Maybe that’s what the Obama administration is after.
Ed Thomas
Granite Bay
It’s all politics
Re “Sex and the bishop” by Jeff vonKaenel (SN&R Frontlines, March 8):
Do you know what the contraception brouhaha is about? Republicans are gaming the long-settled birth-control issue in hopes of gaining some political advantage in this election year. Don’t be distracted by the Rush Limbaugh scandal, the Catholic Church or other conversations swirling around.
Simply put, Republicans are attacking President Barack Obama’s birth-control policy by backing employers and health-insurance companies in denying coverage for contraception, which employers object to on religious and moral grounds. It’s a political thing!

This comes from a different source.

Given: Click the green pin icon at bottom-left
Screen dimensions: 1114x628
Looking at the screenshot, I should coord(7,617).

It’s Republican religious politics rearing its ugly head again.
Ron Lowe
Nevada City
Get jobs, money and arena priorities in order
Re “Lessons from Stockton” by Jonathan Mendick (SN&R Frontlines, March 8):
The Stockton arena is a classic marketing and management mess that was too fast and too soon. That is, it was a good arena at the wrong time.
Sacramento has a good chance for a good arena at the right time. First, get 600 companies into the heart of the city. Second, sweep or draft the homeless out of the city’s core. And third, hire people from this area.

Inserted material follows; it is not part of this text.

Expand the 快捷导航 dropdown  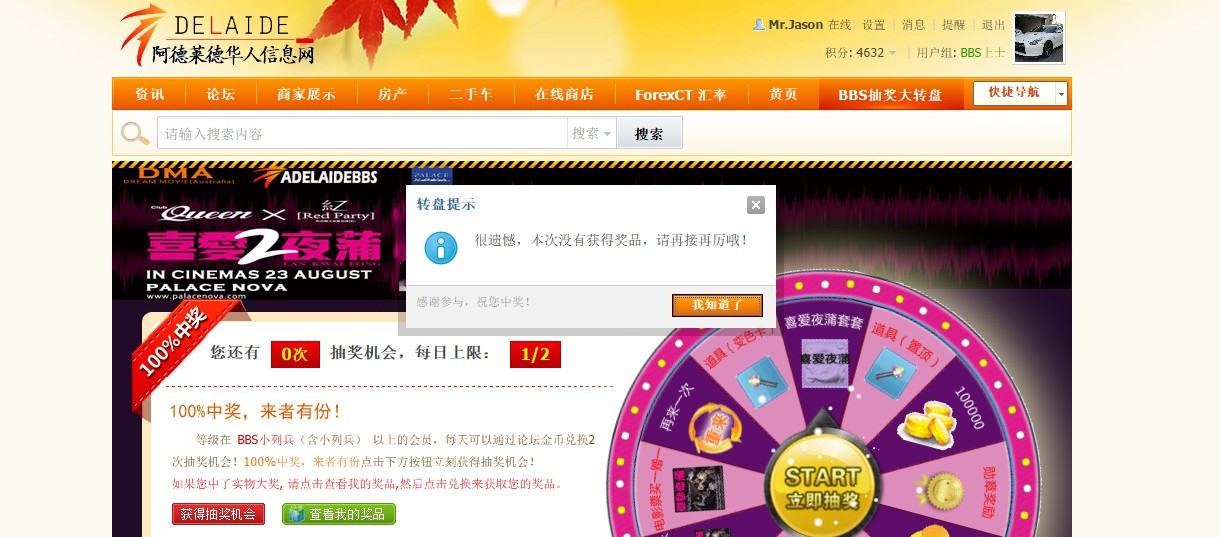click(1061, 93)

Jobs equal money equals arena, not the other way around. Good luck.
Alan N. Satow
Stockton
She likes ’em special
Re “Bartender, make mine a special” by Becky Grunewald (SN&R Arts&Culture, March 8):
As a nondrinker, I always try to get [bartenders] to make me a mocktail and see how creative—past juice and soda water—they can get.
Catherine McMuncie
Sacramento
Keep the heat on cannaphobes
Re “Congressional cannaphobia” by David Downs (SN&R The 420, March 1):
Please keep publishing articles like this one. It aptly describes the current situation. The politicos we elected in good faith are failing us.

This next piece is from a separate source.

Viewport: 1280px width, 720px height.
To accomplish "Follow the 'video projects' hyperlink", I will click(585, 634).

There is no reason to vote for the current crop of dunderheads. Please print—in capital letters—the names of these uncaring individuals. I, for one, will remember in November the apathy of our elected officials.
Keep up the good work. Someone has to do it.
Caroline Bigard
Thanks, Senator
Re “The stigma” by Jeff vonKaenel (SN&R Feature, March 15):
Thanks, Senator [Darrell Steinberg], for all the work that you and so many of my fellow clients and myself did to get the MHSA approved. I know that the state house is constantly wanting to raid these funds. Please do not allow it. Let’s support a new client voice for California.
Henry N. Willey, Jr.
Sacramento
Opinions, not hate
Re “Real haters of Sacramento” by Kel Munger (SN&R Frontlines, March 15):
Everybody has the right to be able to express their own opinion. Just because you do not agree with what they say does not mean you have the right to deny their first amendment rights. Most of the bigoted behaviors I have seen have been from the homosexual agenda.